Es divertido llevar la contraria, no lo vamos a negar. Y también es cierto que hay mucho esnobismo entre los conocedores y amantes del cine. Pero esto no basta para justificar ni validar mi prejuicio. A fin de cuentas, lo que ocurre es que me faltan paciencia y cultura cinematográfica —y, por otro lado, me sobran incapacidad para tolerar momentos visualmente tensos y afición por los petardos hollywoodenses.
Así pues, repito, no intentaré justificar mi prejuicio contra el cine y los cinéfilos de corazón. Sólo diré una cosa, a modo de especulación teórica y, por favor, corríjame la plana todo el que se sienta con voluntad y disposición.

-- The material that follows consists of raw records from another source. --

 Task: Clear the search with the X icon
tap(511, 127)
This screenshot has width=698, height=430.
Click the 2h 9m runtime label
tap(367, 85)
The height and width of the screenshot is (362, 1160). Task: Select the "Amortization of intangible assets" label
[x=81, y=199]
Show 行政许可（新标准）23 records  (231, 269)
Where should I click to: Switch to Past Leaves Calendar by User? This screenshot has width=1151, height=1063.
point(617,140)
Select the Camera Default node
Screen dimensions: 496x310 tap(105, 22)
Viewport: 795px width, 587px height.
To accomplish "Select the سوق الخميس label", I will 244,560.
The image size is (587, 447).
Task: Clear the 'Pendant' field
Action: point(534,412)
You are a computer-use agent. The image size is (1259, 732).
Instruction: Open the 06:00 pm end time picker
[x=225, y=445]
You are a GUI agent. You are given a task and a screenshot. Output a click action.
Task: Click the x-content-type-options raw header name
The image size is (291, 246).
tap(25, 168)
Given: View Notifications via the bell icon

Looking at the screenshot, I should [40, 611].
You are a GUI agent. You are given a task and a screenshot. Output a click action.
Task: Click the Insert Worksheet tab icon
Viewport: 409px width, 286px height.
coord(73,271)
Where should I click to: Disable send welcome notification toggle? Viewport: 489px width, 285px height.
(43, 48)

Me parece que una de las razones por las que el cine es tan apreciado y popular (quiero decir, más popular que la poesía e incluso que el teatro) es por su natural capacidad de decir lo inefable. Y no es que el cine sea, esencialmente, más elocuente ni más sensible ni más profundo ni más poético que las demás artes. A lo que me refiero es que, por estar basado en la imagen —en la imagen plástica, real, en movimiento— el cine es más sugerente y a la vez más concreto. Es más poroso, está más abierto, y, al mismo tiempo, ofrece permanentemente una prolífica profusión de detalles, algunos significativos, otros intrascendentes. El cine funda con mayor fecundidad zonas de indeterminación, a la vez que satura de información y evocaciones la pantalla y los ojos del espectador. En este sentido, podría decir que es más «expresivo» que la poesía, pero a la vez, más impreciso. La poesía, en cambio, por depender de las palabras, no puede darse lujos de abstracción tan excesivos y lujuriosos. Tiene que ser (si aspira a ser legible y memorable, claro) certera y efectiva. Tiene que proceder con la precisión de una cirugía láser.

Aunque por otro lado...
Tenemos un verso que dice “el ciervo es un viento oscuro”. Esta imagen poética no es efectiva (es decir: bella, verdadera, válida y valiosa) en la medida en que uno pueda imaginarse una corriente de aire de color café oscuro con orejas y cola y de venado. La plasticidad de las imágenes poéticas no es real, total. No es exacta. No es la plasticidad de los colores, las texturas y las formas del óleo sobre la tela; no es la plasticidad de la taza de te sobre la mesa o en la mano, no es la plasticidad del plástico, la madera o los sillones. Hay algo de «imposibilidad» de «irresolubilidad» en la imagen poética, y eso es lo que nos gusta, nos encanta y nos convence. Algo de indeterminado: una exactitud indeterminada, una identidad indeterminada.